Suçlamaları reddeden ve haklarındaki iddianamenin çelişkilerle dolu olduğunu savunan Kılıç, 28 Şubat döneminde hükümetin çalıştırılmadığına dair iddiaları da kabul etmedi.
28 Şubat'taki MGK kararlarını Necmettin Erbakan'a kendisinin değil Tansu Çiller'in imzalattığını, kararın TBMM'de imzalandığını ifade eden Kılıç, "Erbakan'a MGK kararlarını imzalatma... Yemin ediyorum, üç kere evine gitmişimdir. Siyasi görüşünü vesaire bilmem. Erbakan devlet adamıdır. Evine gitmişim, bana kapıyı kapatmış. Niye kapatsın? Çok kibardı. Hatta merdivenlerin başında 'Paşa hazretleri' diye karşılardı. Bu ortamda hükümeti çalışamaz hale getiren bir genel sekreter görevine devam edemez. Hükümeti yıkmak falan... Ciddi olalım. Genel sekreter hükümeti yıkıyorsa o memleket batmış demektir." diye konuştu.
28 Şubat'a "darbe" denmesinin bilgisizlik olduğunu savunan Kılıç, "28 Şubat o günkü siyasi liderlerin güç mukayesesidir. Buna Tansu Çiller dahildir. Süleyman Demirel ve diğerleri de. Onların yüzünden oldu. 28 Şubat sivil bir güç mukayesesidir." dedi.
Genel Sekreteri olduğu MGK'nın atılı suçu işlemeye elverişli olmadığını, personelinin büyük bölümünün sivil olduğunu söyleyen Kılıç, MGK Genel Sekreteri olduğu dönemde suç oluşturacak hiçbir faliyetin içinde bulunmadığını öne sürdü ve beraat talebinde bulundu.
"Fikren karşıyım"
Sanıklardan emekli Albay Ziya Batur, fikren karşı olduğu böyle bir yapının içinde bulunmasının mümkün olmadığını söyledi. Üzerine atılı suçu işleme irade ve yetkisinin bulunmadığını savunan Batur, beraat istedi.
Batur, "Batı Çalışma Grubu (BÇG) görevlilerine ayrı bir giriş kartı veriliyordu." beyanının savcı Mustafa Bilgili tarafından iddianameye eklendiğini, kendisinin böyle bir beyanının olmadığını savundu ve böyle bir giriş kartı varsa Genelkurmaydan talep edilerek dosyaya kazandırılmasını istedi.

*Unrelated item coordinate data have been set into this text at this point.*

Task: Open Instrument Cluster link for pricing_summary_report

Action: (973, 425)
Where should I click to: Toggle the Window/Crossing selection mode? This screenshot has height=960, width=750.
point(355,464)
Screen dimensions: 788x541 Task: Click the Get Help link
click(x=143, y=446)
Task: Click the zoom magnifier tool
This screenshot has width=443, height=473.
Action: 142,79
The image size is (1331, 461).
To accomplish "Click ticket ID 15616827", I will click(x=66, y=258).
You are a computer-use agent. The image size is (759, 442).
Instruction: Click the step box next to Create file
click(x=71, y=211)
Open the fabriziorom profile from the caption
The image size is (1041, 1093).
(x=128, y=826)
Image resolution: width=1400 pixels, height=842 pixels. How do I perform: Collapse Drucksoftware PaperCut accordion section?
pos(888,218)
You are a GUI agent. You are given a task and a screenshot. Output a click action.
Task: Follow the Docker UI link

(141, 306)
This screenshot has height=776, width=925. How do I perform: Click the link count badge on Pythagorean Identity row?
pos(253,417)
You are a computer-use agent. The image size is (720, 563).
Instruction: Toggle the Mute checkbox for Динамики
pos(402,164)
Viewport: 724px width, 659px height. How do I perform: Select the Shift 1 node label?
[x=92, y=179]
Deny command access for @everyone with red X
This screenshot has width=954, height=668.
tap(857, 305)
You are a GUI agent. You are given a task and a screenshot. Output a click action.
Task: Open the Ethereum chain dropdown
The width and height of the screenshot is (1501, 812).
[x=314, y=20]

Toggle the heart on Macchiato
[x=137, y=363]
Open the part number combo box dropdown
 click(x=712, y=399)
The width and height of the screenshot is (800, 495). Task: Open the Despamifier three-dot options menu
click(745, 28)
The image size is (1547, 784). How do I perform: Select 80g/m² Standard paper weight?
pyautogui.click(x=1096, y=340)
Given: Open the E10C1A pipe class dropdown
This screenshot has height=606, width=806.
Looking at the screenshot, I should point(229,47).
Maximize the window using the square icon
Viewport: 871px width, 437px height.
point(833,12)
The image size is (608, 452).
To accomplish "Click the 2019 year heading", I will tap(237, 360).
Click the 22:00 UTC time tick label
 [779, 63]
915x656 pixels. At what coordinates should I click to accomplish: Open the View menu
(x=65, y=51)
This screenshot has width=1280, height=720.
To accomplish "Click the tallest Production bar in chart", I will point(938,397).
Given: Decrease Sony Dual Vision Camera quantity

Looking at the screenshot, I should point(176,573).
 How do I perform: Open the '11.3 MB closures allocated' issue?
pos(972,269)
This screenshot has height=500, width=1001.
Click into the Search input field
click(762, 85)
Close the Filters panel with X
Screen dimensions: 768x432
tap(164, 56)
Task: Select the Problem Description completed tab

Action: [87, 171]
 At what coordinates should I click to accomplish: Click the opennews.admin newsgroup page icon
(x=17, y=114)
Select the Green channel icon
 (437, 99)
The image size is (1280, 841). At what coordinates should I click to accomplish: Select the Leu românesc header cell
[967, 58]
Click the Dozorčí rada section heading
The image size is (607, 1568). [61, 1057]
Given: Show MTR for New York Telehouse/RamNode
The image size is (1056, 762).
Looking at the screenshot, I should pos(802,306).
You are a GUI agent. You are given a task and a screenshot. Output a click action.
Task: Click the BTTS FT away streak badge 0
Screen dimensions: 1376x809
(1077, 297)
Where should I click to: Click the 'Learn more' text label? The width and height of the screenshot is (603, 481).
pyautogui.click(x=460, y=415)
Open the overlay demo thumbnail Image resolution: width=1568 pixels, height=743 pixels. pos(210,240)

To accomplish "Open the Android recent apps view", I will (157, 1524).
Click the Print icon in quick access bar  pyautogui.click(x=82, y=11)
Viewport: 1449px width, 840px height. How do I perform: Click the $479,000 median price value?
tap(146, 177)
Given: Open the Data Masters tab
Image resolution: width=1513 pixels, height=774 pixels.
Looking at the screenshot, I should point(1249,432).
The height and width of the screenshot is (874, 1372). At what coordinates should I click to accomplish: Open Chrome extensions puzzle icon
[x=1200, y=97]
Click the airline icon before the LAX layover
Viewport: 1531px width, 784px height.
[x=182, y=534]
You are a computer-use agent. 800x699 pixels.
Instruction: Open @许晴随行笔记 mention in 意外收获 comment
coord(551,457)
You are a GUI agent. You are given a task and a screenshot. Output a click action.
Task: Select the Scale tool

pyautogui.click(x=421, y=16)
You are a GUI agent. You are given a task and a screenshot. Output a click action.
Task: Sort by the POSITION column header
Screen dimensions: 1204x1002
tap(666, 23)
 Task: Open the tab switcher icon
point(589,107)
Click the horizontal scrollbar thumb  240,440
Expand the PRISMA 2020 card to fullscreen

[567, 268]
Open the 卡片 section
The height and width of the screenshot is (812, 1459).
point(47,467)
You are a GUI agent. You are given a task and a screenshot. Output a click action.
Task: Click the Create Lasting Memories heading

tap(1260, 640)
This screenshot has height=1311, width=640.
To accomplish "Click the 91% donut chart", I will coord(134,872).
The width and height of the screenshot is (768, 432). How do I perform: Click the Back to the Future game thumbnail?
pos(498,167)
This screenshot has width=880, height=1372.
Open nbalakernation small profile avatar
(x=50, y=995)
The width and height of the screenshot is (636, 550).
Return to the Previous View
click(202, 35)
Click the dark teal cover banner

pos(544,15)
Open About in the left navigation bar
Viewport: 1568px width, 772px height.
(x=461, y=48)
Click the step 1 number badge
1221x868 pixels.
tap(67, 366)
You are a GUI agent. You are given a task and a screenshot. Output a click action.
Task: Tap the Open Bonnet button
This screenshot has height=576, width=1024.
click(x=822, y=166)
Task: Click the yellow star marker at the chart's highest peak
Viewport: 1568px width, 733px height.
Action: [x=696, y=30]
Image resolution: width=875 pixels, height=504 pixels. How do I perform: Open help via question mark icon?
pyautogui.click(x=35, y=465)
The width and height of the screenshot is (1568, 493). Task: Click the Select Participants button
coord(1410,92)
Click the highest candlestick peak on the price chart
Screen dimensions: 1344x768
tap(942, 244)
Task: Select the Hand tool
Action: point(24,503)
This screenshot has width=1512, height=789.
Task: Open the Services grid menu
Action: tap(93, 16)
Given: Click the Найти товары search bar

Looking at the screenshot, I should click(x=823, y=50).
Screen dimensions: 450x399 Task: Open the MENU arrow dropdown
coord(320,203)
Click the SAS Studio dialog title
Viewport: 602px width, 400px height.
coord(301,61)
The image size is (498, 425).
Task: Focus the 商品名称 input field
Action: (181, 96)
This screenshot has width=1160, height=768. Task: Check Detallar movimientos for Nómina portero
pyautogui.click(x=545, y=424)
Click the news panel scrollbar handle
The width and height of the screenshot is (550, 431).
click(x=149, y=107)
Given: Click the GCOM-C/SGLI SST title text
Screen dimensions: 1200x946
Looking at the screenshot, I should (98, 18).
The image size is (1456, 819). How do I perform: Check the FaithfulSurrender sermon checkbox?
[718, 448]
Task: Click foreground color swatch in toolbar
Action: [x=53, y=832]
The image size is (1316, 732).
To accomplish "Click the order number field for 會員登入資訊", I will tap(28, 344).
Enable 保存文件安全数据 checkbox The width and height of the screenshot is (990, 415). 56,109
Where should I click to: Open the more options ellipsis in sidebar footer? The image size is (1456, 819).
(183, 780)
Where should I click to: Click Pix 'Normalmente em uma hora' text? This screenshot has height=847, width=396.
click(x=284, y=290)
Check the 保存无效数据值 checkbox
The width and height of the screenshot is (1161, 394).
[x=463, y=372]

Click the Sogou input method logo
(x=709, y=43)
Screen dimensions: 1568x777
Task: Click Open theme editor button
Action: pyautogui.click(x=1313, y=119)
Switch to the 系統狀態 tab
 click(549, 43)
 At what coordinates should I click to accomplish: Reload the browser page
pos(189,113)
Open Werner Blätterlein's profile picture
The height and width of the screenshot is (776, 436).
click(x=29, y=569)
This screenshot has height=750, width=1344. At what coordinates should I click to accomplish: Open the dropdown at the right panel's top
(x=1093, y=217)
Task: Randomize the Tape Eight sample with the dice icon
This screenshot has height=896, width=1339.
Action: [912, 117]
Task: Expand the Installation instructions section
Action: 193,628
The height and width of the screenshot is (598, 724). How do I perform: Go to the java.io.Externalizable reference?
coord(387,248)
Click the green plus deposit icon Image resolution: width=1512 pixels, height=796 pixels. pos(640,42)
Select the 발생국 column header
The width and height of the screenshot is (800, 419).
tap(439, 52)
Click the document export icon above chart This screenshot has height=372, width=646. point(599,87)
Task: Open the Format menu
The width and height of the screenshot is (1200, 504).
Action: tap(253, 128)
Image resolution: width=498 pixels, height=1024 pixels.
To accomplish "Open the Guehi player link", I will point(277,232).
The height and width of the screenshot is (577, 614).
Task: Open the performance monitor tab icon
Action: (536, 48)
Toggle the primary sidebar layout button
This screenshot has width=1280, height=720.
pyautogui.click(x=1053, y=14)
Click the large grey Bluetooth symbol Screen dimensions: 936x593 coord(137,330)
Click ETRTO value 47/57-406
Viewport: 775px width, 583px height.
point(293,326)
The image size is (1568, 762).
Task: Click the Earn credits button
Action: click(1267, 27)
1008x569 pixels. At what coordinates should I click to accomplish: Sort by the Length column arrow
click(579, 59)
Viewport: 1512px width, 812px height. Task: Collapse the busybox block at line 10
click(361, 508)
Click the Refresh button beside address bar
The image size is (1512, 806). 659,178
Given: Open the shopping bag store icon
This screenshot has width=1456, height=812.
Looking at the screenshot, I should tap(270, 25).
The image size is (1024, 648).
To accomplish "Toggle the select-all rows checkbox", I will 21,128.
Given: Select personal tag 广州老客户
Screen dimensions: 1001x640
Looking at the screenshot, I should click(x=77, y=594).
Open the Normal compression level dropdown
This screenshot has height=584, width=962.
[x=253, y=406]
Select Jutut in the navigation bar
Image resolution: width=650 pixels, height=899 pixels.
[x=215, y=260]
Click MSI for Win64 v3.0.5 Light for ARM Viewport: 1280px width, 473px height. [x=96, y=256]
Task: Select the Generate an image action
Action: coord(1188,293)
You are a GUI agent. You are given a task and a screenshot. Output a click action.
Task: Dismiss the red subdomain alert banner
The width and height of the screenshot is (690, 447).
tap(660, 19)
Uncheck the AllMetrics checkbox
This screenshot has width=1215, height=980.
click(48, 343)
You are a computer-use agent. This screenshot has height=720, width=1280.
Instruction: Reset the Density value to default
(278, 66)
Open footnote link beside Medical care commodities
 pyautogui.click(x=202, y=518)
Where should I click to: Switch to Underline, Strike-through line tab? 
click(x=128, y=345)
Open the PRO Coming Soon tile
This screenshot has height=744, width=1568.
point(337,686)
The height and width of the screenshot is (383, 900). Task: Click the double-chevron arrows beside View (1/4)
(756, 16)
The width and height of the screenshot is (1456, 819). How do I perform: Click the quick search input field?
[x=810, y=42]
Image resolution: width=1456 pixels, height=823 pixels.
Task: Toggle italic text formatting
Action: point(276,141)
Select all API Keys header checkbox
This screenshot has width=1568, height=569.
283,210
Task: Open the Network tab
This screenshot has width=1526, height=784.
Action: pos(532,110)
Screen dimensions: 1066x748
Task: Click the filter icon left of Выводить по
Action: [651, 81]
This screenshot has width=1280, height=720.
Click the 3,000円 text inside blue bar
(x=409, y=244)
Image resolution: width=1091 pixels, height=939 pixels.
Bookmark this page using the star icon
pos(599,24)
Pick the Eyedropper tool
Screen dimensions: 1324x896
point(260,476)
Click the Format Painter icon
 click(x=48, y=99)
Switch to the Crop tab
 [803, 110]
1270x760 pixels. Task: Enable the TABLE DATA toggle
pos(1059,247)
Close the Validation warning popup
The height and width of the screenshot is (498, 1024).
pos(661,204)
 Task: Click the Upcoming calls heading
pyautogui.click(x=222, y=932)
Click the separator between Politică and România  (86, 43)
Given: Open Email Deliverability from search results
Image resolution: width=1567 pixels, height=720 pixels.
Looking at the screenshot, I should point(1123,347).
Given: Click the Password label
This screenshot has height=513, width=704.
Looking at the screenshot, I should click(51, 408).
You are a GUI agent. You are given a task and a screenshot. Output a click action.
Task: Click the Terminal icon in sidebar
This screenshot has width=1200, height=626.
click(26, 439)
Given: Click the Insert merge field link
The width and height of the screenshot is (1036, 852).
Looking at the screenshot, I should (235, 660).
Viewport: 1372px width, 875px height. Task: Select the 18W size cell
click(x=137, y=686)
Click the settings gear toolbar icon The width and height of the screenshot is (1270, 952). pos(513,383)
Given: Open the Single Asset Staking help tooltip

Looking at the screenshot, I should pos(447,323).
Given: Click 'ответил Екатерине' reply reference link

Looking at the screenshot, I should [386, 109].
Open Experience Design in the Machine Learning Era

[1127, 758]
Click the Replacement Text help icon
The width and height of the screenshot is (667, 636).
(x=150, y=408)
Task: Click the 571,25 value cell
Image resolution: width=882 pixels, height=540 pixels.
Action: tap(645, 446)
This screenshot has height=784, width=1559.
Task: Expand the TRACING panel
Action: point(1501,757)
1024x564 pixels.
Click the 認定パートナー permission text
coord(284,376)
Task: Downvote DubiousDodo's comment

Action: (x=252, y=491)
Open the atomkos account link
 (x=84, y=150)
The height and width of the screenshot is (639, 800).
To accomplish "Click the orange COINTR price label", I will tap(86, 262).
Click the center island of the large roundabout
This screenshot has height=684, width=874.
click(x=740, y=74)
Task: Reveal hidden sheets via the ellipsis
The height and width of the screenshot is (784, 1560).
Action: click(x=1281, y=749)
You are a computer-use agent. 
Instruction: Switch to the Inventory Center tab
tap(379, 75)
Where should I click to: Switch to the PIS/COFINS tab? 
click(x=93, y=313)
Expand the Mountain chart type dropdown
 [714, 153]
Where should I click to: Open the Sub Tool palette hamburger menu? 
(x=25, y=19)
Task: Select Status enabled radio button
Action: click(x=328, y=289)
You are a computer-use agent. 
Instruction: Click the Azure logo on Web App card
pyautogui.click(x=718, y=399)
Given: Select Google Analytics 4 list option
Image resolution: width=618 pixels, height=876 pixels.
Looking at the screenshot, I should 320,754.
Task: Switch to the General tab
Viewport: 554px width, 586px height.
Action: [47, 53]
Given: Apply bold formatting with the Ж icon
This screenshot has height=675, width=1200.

Sanıklardan emekli Binbaşı Bahattin Çelik, 54. hükümetin görevini yapmasını engellemeye yönelik hiçbir faaliyetin içinde bulunmadığını, rütbesi gereği bunun mümkün de olmadığını belirterek beraat talep etti.
Beyanların ardından heyet, bugün devam etmek üzere duruşmayı tamamladı.